A visit to Kannur in north Kerala is incomplete without stepping into the historic St Angelo Fort. Visitors love to take a stroll through the fort that stands tall facing the Arabian Sea on the west coast.
The 500-year-old historic monument has a trove of some amazing stories that throw light on a bygone era. And if you want to listen to these awe-inspiring tales, you should meet Gokulan K M, who knows the fort inside out and is part of the state tourism police. When Chief of Defence Staff Bipin Rawat visited the fort recently, he showered praise on Gokulan, for his impressive guided tour.
Gokulan, who got chief minister's Best Tourism Police Award in 2010, takes all visitors on a guided tour through the fort and his narration, akin to masterful storytelling, help realize the immense value of even trivial things in the old structure. His mastery over Hindi, French, and English languages make him a favourite among both domestic and foreign tourists.

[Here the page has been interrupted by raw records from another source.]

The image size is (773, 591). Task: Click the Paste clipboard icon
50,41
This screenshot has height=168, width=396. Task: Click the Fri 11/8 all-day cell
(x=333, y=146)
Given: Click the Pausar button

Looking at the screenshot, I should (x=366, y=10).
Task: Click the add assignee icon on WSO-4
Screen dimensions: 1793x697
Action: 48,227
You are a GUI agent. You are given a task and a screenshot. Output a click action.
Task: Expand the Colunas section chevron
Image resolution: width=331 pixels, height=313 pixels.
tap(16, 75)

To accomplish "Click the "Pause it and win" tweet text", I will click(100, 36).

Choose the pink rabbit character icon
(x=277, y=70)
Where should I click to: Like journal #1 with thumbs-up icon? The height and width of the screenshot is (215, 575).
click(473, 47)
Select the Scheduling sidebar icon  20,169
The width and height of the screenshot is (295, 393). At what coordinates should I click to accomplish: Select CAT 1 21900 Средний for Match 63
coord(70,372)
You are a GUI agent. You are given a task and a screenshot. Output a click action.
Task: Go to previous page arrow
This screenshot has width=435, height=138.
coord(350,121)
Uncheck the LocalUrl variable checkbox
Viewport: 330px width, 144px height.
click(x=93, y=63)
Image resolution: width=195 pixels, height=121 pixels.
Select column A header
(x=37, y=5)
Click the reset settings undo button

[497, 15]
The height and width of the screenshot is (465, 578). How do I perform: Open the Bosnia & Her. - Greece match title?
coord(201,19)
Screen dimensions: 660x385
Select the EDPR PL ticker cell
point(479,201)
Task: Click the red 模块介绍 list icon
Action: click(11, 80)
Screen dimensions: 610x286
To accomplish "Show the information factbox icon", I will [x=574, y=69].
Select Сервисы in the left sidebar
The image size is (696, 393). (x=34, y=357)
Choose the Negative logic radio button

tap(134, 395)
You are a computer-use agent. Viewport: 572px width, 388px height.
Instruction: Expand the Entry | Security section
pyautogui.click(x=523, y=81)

The spikes fixed on the fort's gate serve the purpose of discouraging elephants from breaking it open. All visitors can make it out. But why a wall was constructed so close to gate? The travellers have a perplexed look on their faces when Gokulan raises this query. After a while, the affable guide makes the visitors at ease by saying that a jumbo could have easily broke open the spiked gate if its leg had wooden protection. But the elephant has to take a few paces back to gain momentum to hit the gate hard. The wall close to the gate restricted the movement of the pachyderm so it won't attempt to break the gate. This ingenuity in the construction of St Angelo Fort made this structure a military base in Kannur.
After explaining the funda behind the wall, Gokulan swiftly moves to the next spot on the fort premises and the travellers have to keep pace with him if they don't want to miss the pulse of history. Beyond the boundary walls of the fort, there is nothing but the vast expanse of the Arabian Sea. Gokulan is quick to chip in that the sea has receded a lot, as earlier, high tides would hit the fort's boundary wall.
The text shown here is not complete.